On Tuesday, Murphy had to repeat herself several times and asked attorneys to repeat themselves during an unrelated sentencing hearing in superior court, so that victims seated at the rear of the Augusta courtroom could hear over the sound of the pistons driving the steel piles.
On Wednesday, 13 jurors selected for the Willey case reported to Kennebec County Superior Court, and then boarded two state-owned vans to ride to Franklin County Superior Court, where proceedings were expected to be more peaceful.
Moving a trial on such short notice is not simple, according to Mary Ann Lynch, government and media counsel for the Administrative Office of the Courts.
“It takes a huge, coordinated effort by many people and parties both within and outside the (judicial) branch to make this happen,” Lynch said.
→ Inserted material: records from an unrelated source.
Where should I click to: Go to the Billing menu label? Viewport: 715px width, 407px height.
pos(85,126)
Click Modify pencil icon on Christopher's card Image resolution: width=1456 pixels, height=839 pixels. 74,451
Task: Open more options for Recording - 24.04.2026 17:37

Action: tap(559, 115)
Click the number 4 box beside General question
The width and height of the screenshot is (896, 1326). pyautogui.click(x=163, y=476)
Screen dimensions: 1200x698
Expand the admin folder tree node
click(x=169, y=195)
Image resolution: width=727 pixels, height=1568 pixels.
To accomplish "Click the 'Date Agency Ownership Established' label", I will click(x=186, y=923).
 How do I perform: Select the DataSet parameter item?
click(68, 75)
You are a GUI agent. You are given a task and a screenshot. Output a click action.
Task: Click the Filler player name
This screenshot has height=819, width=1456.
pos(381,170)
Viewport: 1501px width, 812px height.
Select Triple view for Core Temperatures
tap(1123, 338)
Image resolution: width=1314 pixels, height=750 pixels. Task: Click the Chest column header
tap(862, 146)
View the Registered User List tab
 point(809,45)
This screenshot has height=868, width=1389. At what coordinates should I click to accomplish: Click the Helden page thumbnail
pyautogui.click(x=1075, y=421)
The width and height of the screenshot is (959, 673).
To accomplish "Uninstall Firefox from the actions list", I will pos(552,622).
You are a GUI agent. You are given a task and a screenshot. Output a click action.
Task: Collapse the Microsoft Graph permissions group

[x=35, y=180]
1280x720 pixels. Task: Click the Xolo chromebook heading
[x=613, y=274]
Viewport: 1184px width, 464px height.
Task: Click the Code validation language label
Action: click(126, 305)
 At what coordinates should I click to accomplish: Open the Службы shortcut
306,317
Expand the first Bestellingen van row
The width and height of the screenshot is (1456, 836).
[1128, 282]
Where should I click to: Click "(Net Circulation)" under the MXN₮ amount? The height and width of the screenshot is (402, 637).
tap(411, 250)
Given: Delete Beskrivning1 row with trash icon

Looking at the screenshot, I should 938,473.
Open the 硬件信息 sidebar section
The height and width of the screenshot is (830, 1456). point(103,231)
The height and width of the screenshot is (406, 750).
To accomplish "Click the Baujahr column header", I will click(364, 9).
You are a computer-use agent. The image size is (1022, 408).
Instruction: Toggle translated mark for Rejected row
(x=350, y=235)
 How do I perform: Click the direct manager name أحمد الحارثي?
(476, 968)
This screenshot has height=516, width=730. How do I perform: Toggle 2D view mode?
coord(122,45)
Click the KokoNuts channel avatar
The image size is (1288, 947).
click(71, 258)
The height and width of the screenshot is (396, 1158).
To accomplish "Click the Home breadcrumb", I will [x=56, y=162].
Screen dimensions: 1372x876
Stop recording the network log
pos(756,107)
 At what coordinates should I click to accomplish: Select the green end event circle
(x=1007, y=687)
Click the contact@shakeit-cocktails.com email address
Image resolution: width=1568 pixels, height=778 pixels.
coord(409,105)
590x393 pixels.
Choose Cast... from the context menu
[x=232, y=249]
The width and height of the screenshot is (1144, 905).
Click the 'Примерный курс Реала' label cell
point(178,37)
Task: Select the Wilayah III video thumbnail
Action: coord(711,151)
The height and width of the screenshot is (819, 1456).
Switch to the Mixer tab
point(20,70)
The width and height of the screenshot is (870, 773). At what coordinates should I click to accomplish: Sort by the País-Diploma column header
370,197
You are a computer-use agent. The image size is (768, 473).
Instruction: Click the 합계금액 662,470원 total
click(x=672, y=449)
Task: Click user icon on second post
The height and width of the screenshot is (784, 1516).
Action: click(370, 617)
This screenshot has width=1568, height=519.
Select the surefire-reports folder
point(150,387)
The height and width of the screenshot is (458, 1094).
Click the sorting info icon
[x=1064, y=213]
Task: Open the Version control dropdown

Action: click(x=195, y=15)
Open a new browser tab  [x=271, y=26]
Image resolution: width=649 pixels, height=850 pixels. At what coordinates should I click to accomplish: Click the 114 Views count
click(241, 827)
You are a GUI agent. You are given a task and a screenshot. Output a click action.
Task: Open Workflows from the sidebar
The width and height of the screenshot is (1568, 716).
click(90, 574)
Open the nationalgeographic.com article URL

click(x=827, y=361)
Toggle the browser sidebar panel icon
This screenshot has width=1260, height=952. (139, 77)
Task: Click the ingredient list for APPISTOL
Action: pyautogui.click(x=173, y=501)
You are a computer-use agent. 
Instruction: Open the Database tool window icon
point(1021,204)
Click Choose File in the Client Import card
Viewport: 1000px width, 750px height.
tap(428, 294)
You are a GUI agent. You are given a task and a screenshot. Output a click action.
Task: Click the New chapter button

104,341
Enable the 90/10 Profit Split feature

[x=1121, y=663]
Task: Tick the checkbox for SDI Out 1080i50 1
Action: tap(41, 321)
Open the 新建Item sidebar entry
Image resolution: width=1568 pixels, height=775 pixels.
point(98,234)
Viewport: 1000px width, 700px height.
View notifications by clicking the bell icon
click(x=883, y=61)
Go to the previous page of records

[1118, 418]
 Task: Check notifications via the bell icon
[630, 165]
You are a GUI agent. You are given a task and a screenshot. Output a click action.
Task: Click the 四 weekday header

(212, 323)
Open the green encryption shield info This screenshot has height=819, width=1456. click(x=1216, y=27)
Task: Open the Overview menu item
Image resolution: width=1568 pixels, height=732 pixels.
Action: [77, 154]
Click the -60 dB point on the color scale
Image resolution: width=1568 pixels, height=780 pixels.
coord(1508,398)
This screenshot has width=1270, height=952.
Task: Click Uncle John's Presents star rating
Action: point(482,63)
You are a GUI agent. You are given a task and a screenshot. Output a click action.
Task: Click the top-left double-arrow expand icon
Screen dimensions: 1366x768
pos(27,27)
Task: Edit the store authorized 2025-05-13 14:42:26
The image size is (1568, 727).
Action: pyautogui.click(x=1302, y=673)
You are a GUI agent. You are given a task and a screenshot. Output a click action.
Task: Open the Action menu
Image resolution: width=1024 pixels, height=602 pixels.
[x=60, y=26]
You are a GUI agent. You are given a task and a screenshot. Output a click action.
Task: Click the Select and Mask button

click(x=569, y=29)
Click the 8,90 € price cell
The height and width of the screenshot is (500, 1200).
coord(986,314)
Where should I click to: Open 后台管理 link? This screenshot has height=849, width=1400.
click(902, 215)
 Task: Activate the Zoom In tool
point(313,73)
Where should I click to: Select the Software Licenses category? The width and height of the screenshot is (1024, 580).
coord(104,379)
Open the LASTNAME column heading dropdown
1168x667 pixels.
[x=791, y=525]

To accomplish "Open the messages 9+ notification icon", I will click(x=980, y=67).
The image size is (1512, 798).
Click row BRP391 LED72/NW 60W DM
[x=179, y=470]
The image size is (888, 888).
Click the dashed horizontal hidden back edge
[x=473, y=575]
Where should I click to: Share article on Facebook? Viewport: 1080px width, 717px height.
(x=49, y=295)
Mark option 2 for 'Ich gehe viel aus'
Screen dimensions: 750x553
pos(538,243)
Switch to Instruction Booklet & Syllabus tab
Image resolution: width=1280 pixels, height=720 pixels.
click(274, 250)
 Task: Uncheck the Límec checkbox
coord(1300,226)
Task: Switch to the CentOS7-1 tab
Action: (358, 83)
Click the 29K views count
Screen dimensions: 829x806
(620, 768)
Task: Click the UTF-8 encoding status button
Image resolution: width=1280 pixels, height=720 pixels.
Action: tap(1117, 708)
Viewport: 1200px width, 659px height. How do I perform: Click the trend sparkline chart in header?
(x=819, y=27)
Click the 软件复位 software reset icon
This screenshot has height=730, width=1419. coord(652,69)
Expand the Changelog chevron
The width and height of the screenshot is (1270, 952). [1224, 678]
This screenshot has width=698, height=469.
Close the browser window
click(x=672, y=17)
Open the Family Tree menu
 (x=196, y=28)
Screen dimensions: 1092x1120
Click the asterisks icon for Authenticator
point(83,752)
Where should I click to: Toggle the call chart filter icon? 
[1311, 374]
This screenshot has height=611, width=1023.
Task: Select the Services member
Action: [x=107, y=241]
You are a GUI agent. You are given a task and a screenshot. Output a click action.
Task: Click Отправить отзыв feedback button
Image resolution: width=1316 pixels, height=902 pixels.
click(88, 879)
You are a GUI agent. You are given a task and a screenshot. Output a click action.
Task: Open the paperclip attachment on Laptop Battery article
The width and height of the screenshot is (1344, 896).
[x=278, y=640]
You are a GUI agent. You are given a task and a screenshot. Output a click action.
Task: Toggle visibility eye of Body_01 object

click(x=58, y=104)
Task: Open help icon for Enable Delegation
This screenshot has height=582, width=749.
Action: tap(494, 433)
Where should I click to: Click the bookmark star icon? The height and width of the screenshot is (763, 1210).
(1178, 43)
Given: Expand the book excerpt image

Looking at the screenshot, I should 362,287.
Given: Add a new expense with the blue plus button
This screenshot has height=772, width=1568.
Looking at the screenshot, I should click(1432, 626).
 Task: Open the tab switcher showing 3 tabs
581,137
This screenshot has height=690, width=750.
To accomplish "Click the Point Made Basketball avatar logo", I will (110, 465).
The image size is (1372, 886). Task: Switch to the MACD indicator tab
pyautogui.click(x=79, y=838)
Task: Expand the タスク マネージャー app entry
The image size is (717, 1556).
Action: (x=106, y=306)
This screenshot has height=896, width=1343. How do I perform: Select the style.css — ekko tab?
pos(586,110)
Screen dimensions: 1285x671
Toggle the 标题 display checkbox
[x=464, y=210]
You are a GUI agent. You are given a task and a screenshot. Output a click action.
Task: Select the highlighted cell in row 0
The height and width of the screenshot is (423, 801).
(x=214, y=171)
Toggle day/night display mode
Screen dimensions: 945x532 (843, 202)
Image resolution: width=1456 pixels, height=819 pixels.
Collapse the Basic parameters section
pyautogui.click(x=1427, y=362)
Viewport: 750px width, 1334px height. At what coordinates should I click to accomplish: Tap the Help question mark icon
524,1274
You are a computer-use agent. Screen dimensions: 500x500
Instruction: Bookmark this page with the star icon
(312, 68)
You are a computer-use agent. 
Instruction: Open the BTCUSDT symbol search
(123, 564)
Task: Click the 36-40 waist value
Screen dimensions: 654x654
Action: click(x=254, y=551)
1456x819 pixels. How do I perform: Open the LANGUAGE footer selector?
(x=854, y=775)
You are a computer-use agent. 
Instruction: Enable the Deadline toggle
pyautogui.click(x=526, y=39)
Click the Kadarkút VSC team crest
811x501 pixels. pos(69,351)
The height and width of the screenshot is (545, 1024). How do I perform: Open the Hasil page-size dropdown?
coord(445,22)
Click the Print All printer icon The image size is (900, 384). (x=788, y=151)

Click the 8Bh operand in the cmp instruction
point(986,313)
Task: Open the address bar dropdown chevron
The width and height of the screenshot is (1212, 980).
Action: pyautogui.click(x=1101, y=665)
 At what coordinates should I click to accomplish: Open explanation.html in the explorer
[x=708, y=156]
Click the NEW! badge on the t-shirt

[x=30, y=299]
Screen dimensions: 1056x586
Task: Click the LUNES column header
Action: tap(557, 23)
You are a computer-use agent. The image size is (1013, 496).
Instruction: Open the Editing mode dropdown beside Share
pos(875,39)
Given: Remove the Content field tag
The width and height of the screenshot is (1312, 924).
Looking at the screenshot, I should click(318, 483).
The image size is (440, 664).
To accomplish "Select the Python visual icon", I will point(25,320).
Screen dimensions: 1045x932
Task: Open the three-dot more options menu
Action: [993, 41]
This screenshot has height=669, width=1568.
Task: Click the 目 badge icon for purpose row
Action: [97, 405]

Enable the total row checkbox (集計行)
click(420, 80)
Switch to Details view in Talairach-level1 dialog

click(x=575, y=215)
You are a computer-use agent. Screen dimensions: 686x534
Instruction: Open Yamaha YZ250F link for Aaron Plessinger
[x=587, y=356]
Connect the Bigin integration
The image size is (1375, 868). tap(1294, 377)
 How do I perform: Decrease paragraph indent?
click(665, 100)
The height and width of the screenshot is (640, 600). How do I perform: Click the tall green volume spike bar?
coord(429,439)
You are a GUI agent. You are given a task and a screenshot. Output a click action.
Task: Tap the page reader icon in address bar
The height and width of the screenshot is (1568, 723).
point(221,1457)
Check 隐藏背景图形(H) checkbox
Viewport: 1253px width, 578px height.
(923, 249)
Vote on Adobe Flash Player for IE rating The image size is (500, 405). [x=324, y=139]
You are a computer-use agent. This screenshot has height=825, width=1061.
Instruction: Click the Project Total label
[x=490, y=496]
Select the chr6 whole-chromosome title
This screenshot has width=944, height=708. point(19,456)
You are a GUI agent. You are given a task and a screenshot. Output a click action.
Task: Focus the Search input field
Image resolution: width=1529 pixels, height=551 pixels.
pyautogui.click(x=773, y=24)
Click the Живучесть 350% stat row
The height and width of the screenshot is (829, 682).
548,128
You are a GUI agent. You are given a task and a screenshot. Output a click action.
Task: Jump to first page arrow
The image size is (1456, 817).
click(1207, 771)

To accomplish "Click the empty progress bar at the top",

“It takes the cooperation of two clerks’ offices, Augusta and Farmington, and the marshals in two courthouses. The sheriff agreed to transport, and the defense attorney and the prosecutor agreed to a change in venue. It is a testament to everyone involved that this trial could be relocated so quickly.”
She said she wasn’t sure who would pick up the cost or whether the state would foot the bill for jurors’ lunch, since they would be without personal transportation.
The pile-driving is expected to last about a week and a half, when it will be suspended until December, when it will start up again.
About 260 45-foot piles must be driven into the ground for the footprint of the four-story court building, which is slated to open in spring 2015.
Lynch said court officials were grateful for the cooperation of everyone. It shows how law enforcement, the prosecutor, defense counsel, defendant and court personnel “put the interests of justice first and worked cooperatively to make this happen.”
Michelle Lumbert, clerk of courts in Kennebec County, said vans to transport the jurors came from the state motor pool. They were also expected to be used today, the final day of the trial.
Lumbert spent Wednesday afternoon attempting to find a courthouse and more vans to use today for a civil jury trial scheduled to begin before Justice Nancy Mills. She said Bangor was the only venue available for the three-day trial, and the lawyers for both sides told Mills they preferred to be in Augusta — noise or no. So the trial remains scheduled here.
On Wednesday, jurors in the Willey trial were to be back on board the vans by 3:30 p.m. in Farmington.
Lynch said decisions to move trials or other proceedings would be made day-to-day.
“Courtroom space is at a premium, and I am not sure what courtrooms, within a relatively short distance, are available,” she said. “And then there are the issues of marshals and clerks, so it is not a simple matter of just rearranging the deck chairs.”